Variation in the life history strategy of cells underlies tumor's functional diversity

Classical r- vs. K-selection theory describes the trade-offs between high reproductive output and competitiveness and guides research in evolutionary ecology. While its impact has waned in the recent past, cancer evolution may rekindle it. Indeed, solid tumors are an ideal theater for r- and K-selection and, hence, a good testing ground for ideas on life-history strategy evolution. In this study, we impose r- or K-selection on HeLa cells to obtain strongly proliferative r cells and highly competitive K cells.

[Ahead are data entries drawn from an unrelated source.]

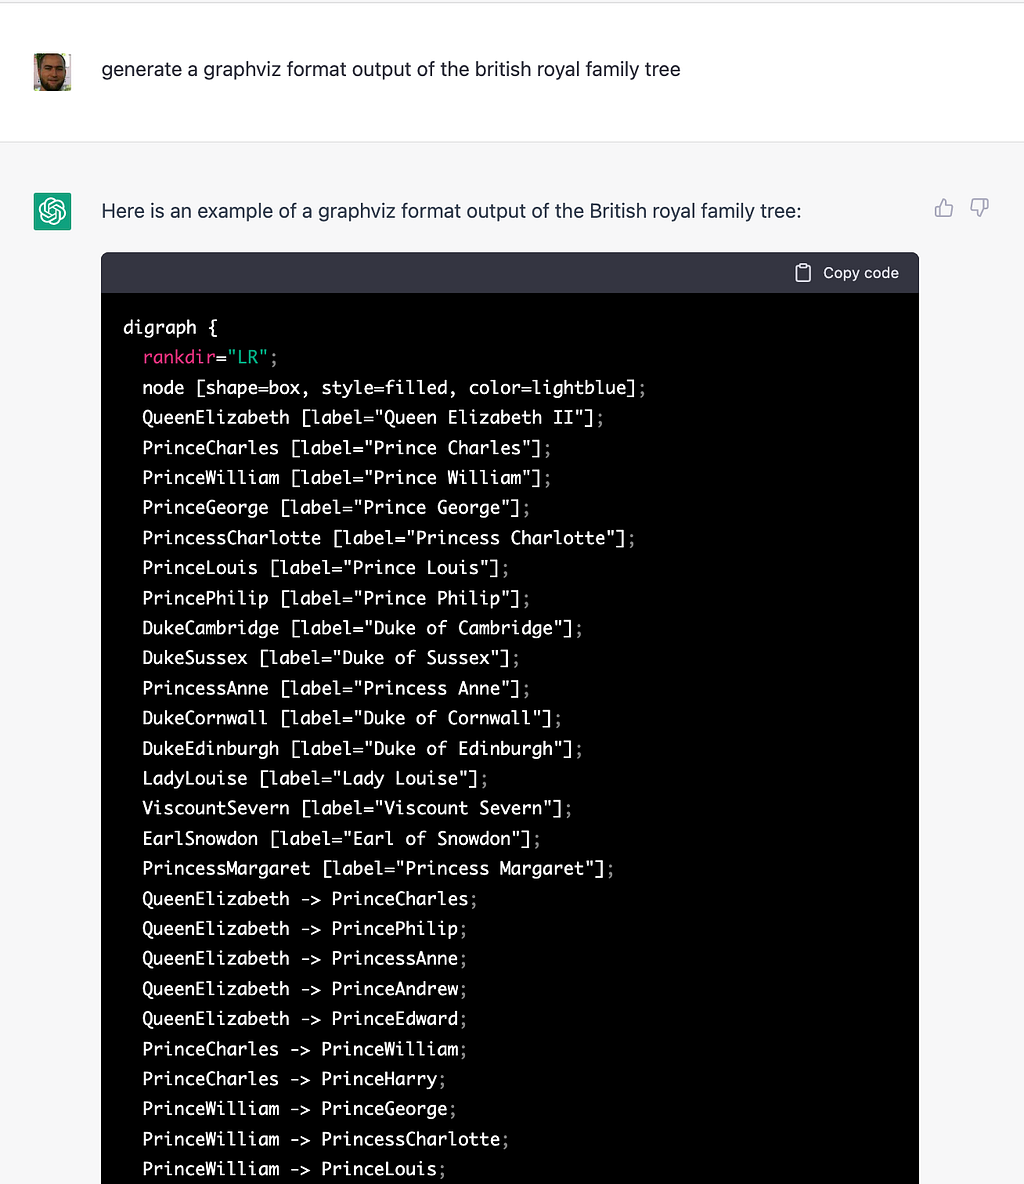Click the user prompt about graphviz family tree
Image resolution: width=1024 pixels, height=1184 pixels.
click(390, 70)
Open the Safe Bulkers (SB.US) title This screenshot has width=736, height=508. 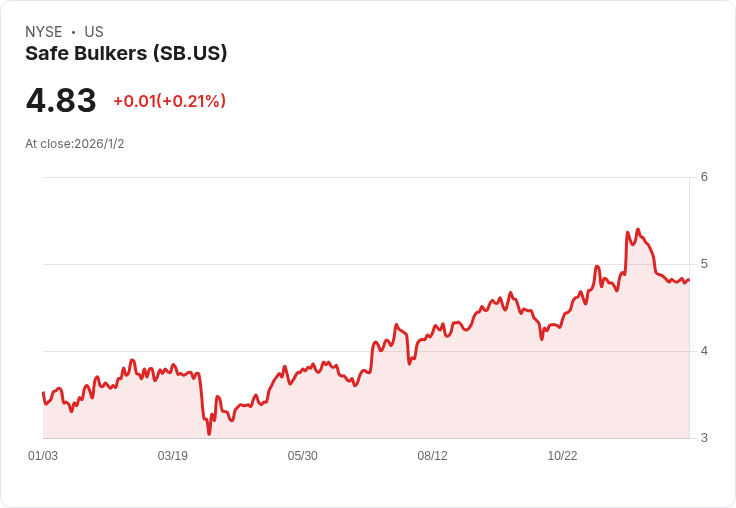click(126, 53)
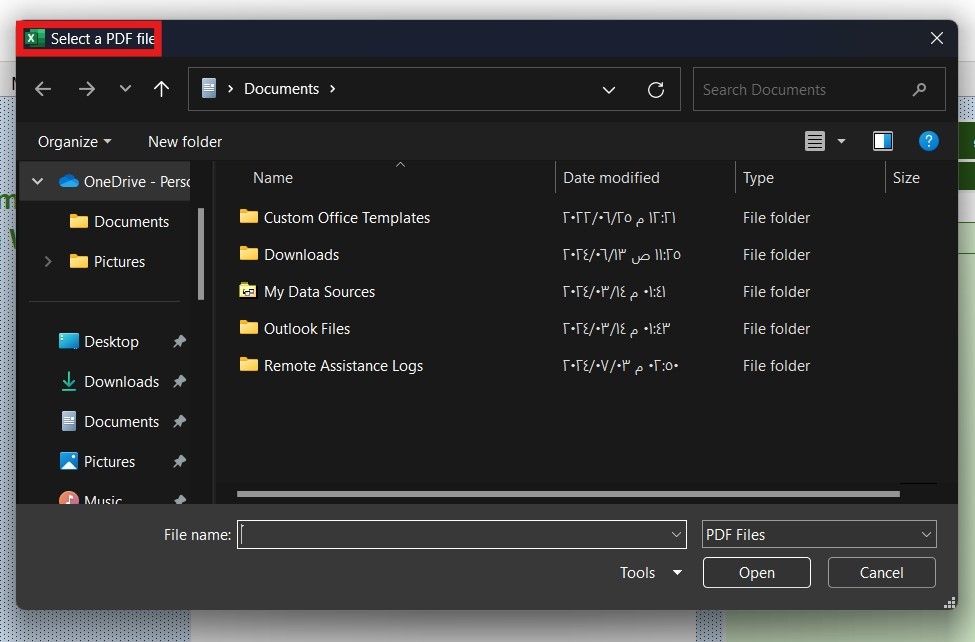
Task: Click the search magnifier icon
Action: click(x=919, y=90)
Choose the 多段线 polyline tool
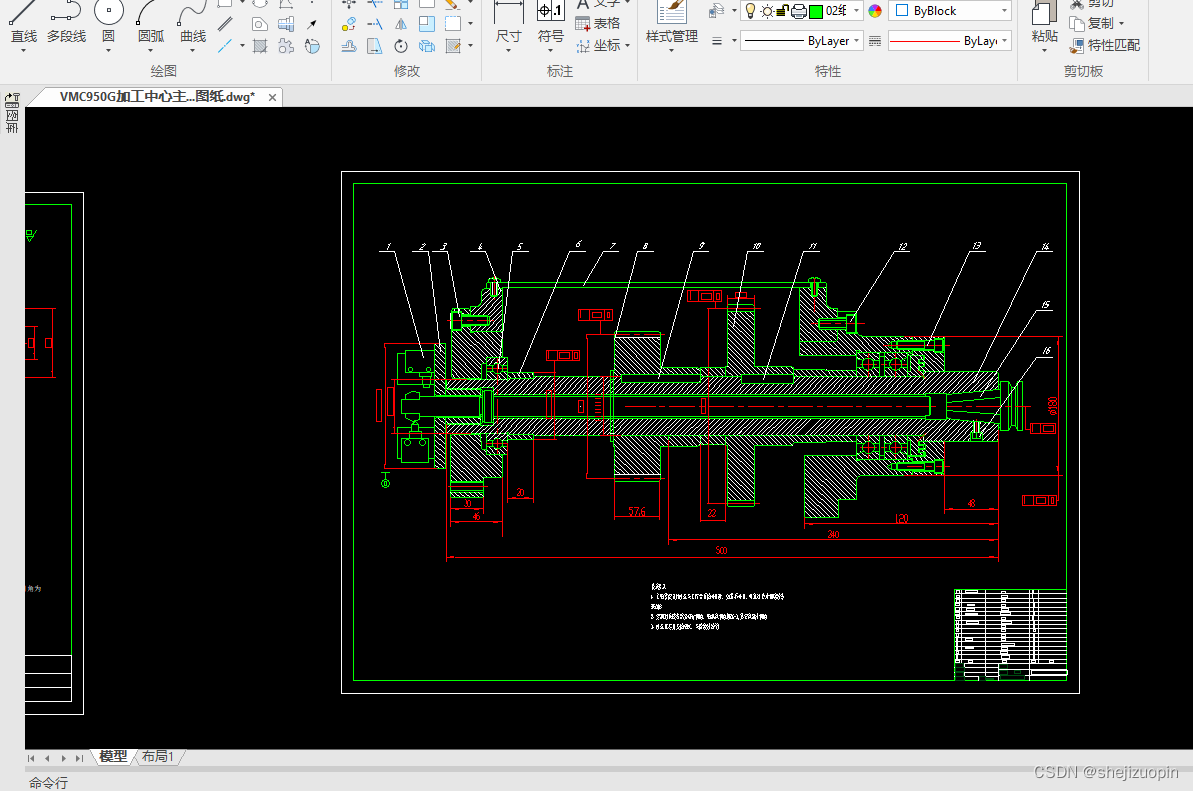Screen dimensions: 1193x791 click(66, 23)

RNA-seq analysis indicates that phenotypic trade-offs in r and K cells are associated with distinct patterns of expression of genes involved in the cell cycle, adhesion, apoptosis, and contact inhibition. Both empirical observations and simulations based on an ecological competition model show that the trade-off between cell proliferation and competitiveness can evolve adaptively and rapidly in naive cell lines. It is conceivable that the contrasting selective pressure may operate in a realistic ecological setting of actual tumors. When the r and K cells are mixed in vitro, they exhibit strikingly different spatial and temporal distributions in the resultant cultures. Thanks to this niche separation, the fitness of the entire tumor increases. Our analyses of life-history trade-offs are pertinent to evolutionary ecology as well as cancer biology.